● Task instructions
Reproduce, unchanged, the lines between the one holding "This screenshot has width=611, height=617." and the last line of the records, including both ends, but no pictures.

● Provided data
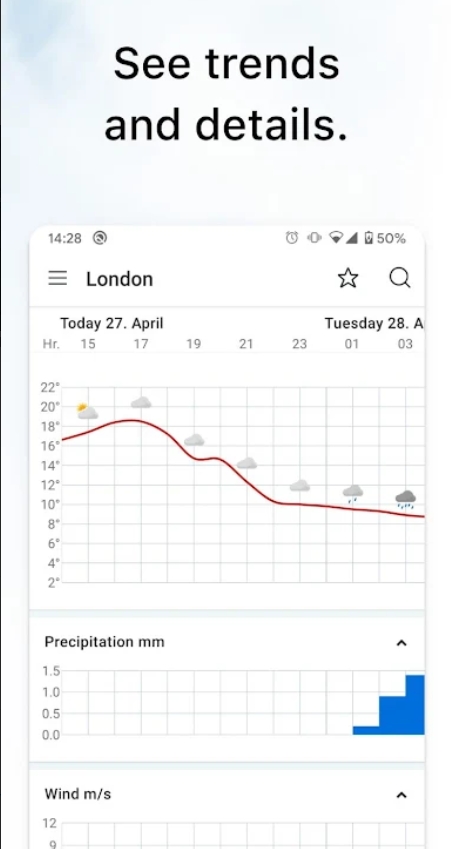Tap the partly sunny icon at hour 15
This screenshot has height=849, width=451.
(x=87, y=411)
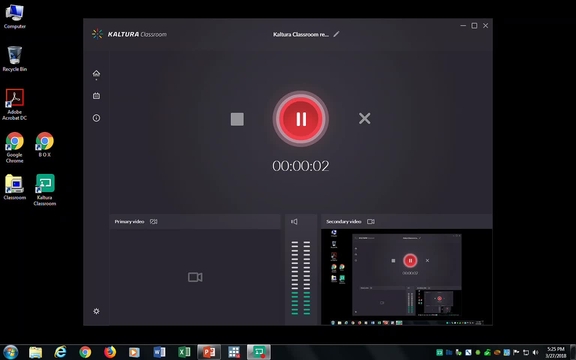Select the audio level meter bars

(301, 278)

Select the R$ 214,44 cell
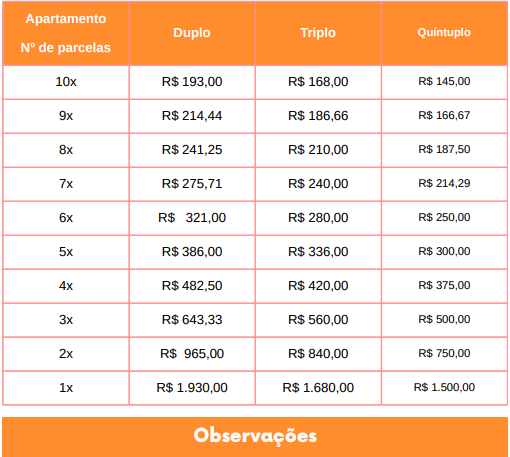tap(192, 116)
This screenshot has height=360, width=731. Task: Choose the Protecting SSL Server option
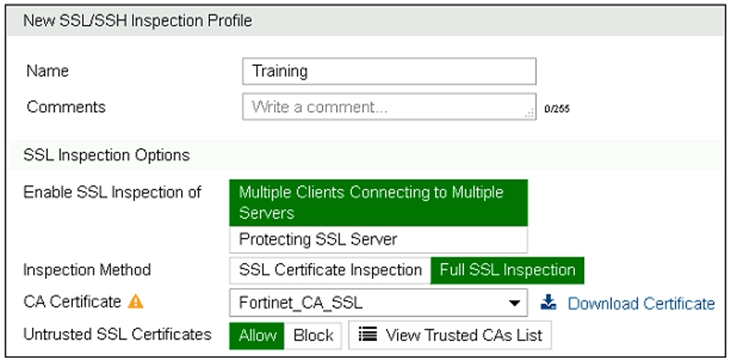pyautogui.click(x=378, y=239)
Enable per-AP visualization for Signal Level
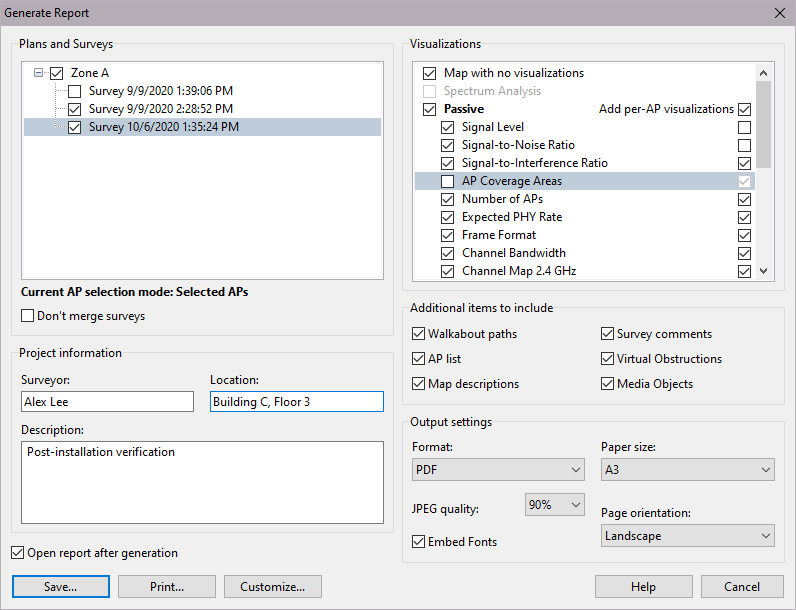 (x=743, y=127)
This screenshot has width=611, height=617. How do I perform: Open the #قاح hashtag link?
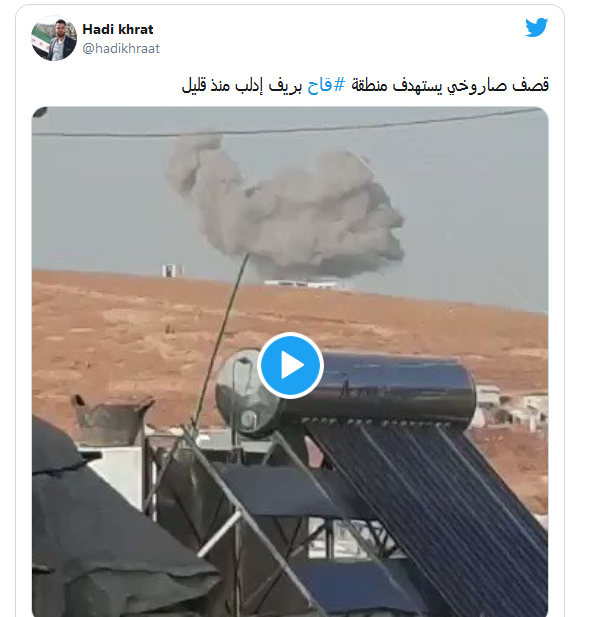[x=326, y=85]
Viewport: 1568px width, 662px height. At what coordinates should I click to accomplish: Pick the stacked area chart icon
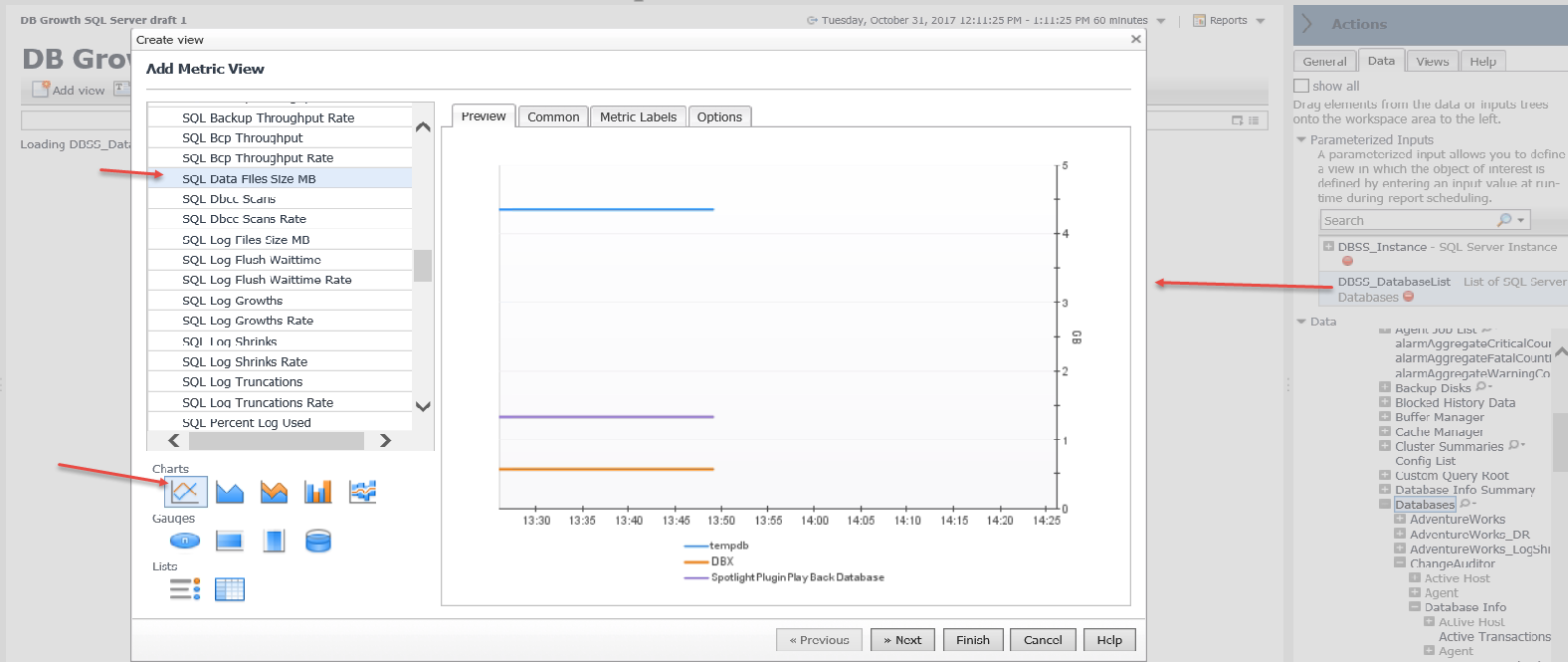coord(274,492)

● Task response
This screenshot has width=611, height=617. How do I perform: Open the #قاح hashtag link?
[x=326, y=85]
Viewport: 1568px width, 662px height. At what coordinates should I click to accomplish: Pick the stacked area chart icon
coord(274,492)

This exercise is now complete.